The Adventure Cycling Bikecentennial Memorabilia Show

I can still remember finding and purchasing the May, 1973 issue of National Geographic with the Bike Boom article in it, where I first learned of June and Greg Siple, and Dan and Lys Burden, who produced the Bikecentennial and would later create Adventure Cycling. From that moment on, I was scouring bike swaps and Ebay for any and everything Bikecentennial, or whatever else I could get my hands on, even remotely connected to bicycle tourism. Some of this stuff now graces the walls and cases of Golden Saddle Cyclery, but much of it has been given to bicycle travelers I’ve met over the years.

The Adventure Cycling Bikecentennial Memorabilia Show

I felt it was time for a refresher course in the Bikecentennial and bicycle tourism. I wanted to see everything that I’d been looking at in magazines and on the internet for the last 10 years of my life in one place and in real life. That was exactly what Adventure Cycling was promising with their Bikecentennial Memorabilia Show they’d be hosting as part of their Montana Bicycle Celebration. This prompted me and my girlfriend to get on a bicycle and ride there to check it out, but that’s a whole other story that will be shared here in the near future.
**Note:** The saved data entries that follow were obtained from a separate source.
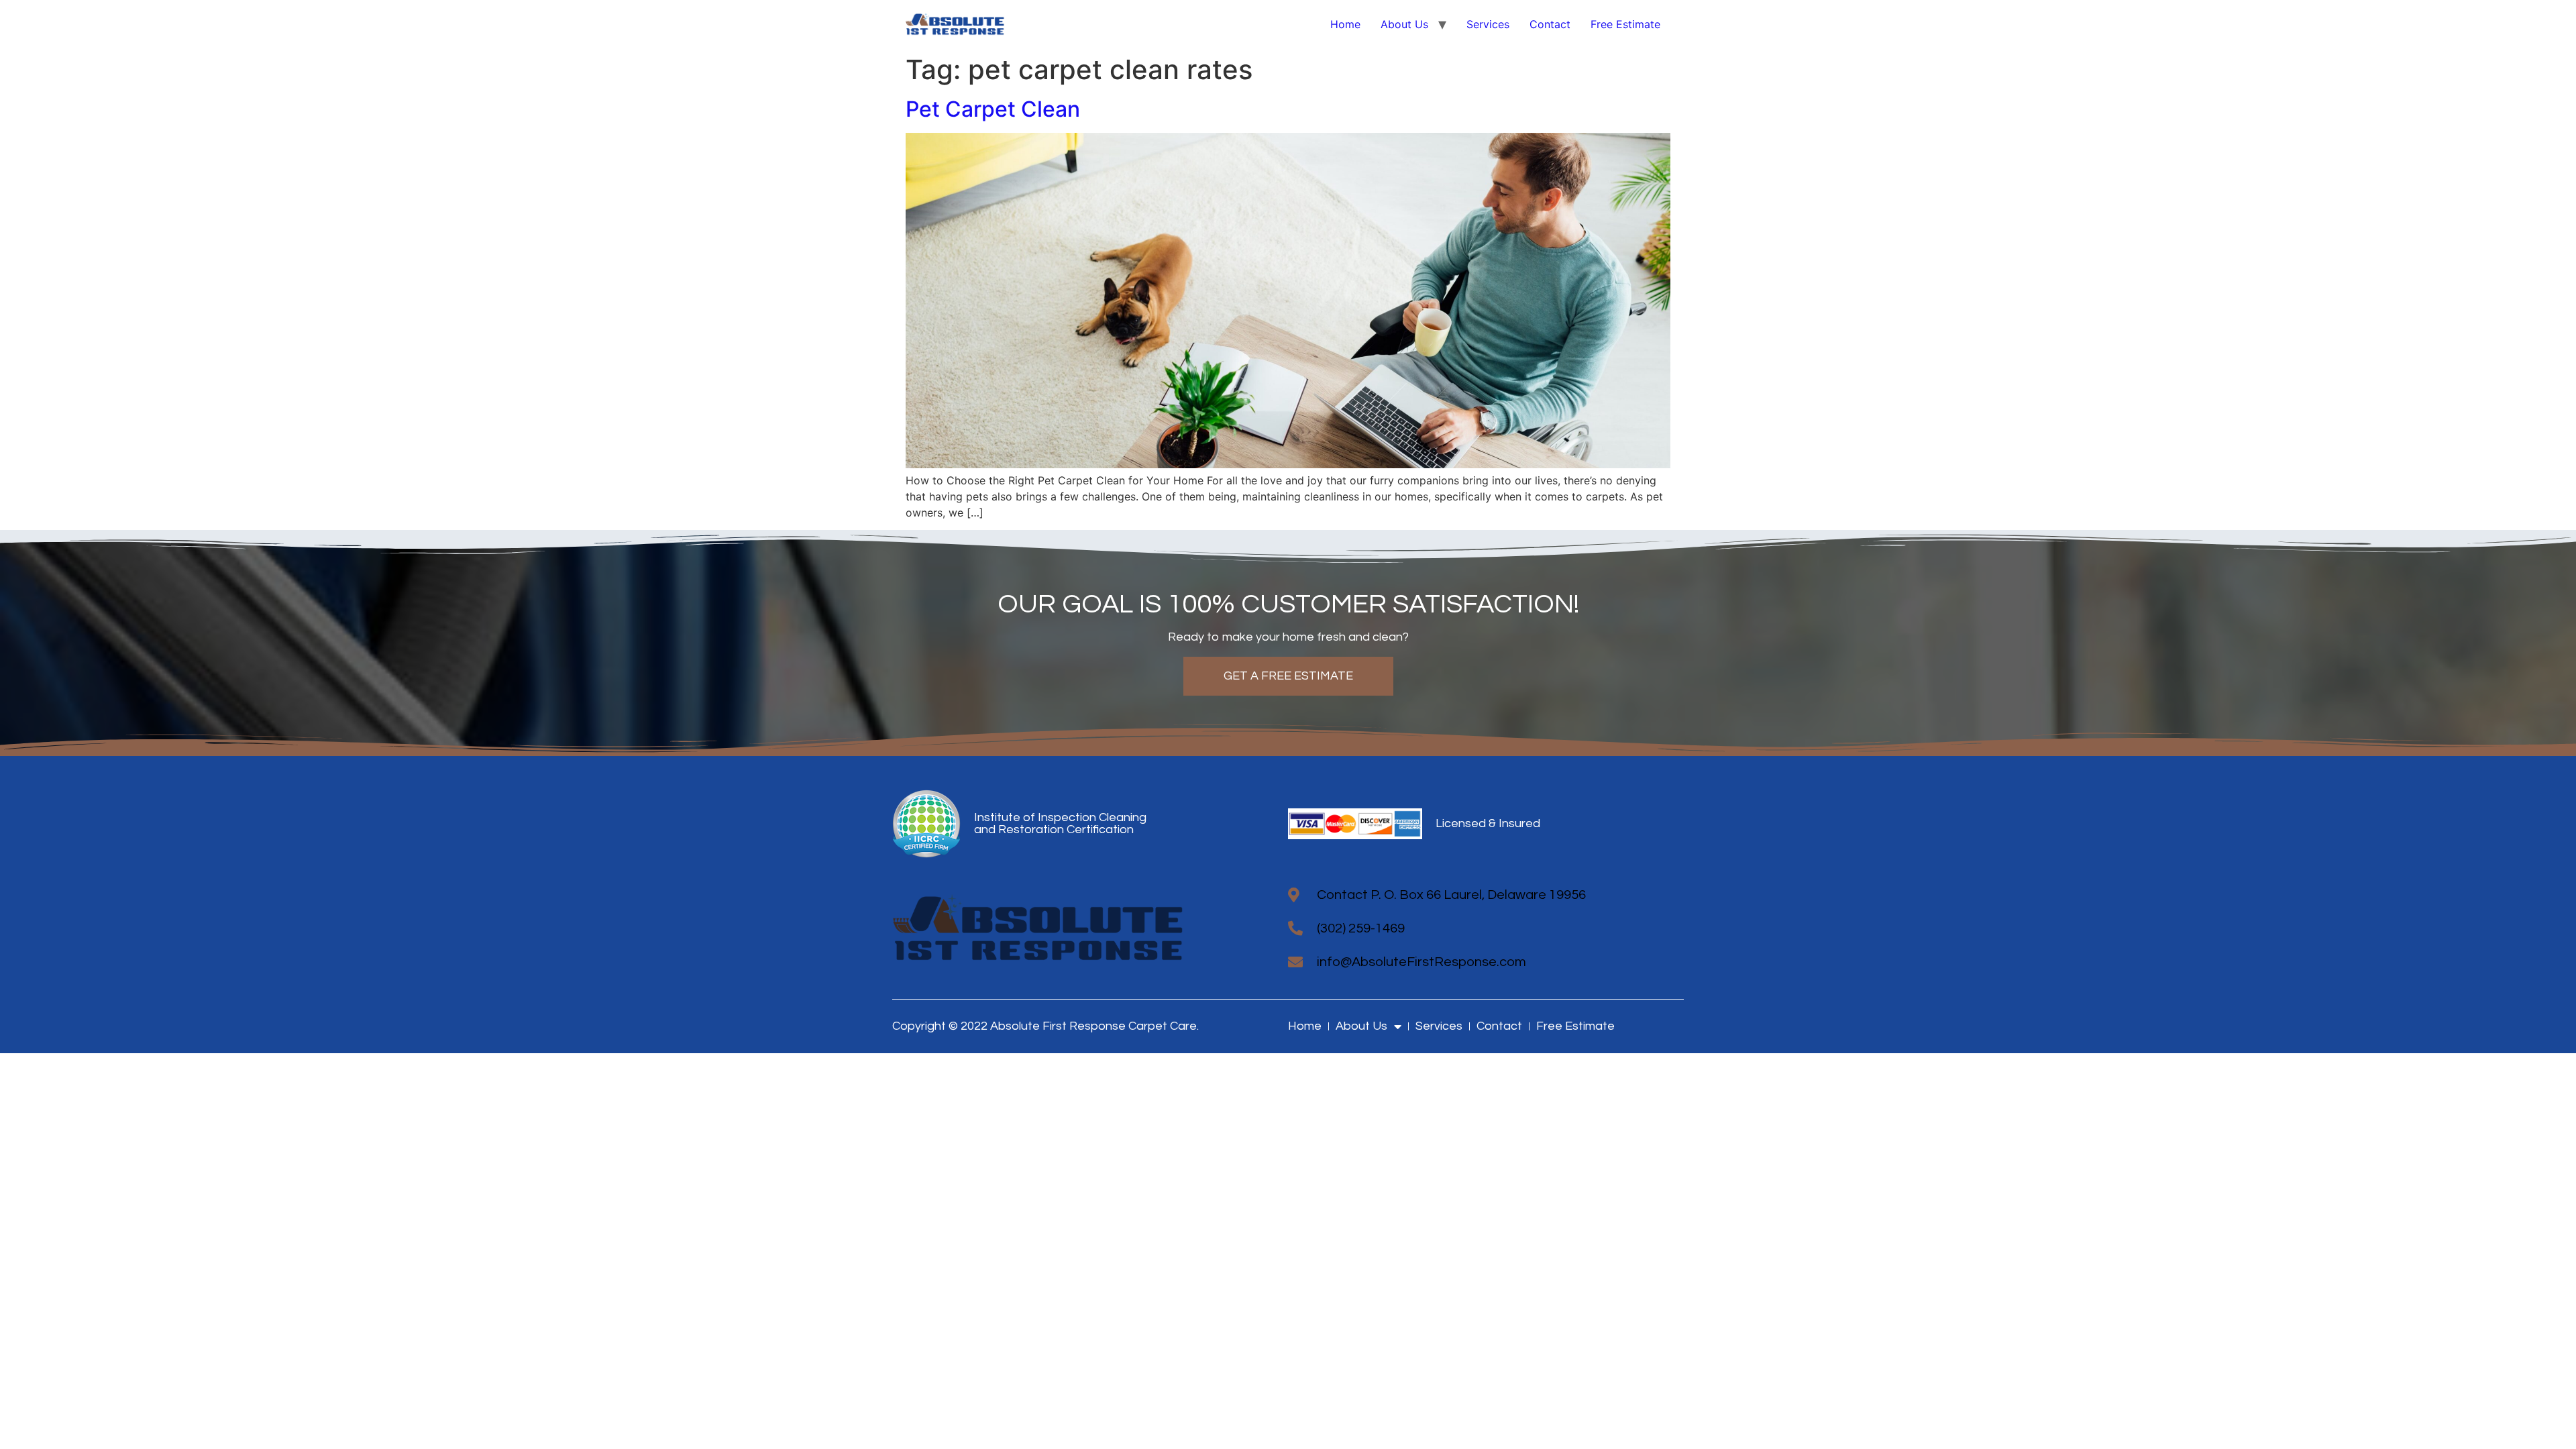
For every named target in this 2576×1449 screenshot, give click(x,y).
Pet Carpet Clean (993, 109)
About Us (1404, 24)
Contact (1549, 24)
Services (1487, 24)
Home (1345, 24)
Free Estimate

The Adventure Cycling Bikecentennial Memorabilia Show

I know that a lot of this stuff can be found on the internet and by viewing these photos, you the viewer are still only seeing this stuff on the internet, but hopefully the images provoke even a fraction of the immense joy I felt while being in the same room with so many people who had been a part of the Bikecentennial and all of their extremely rad stuff!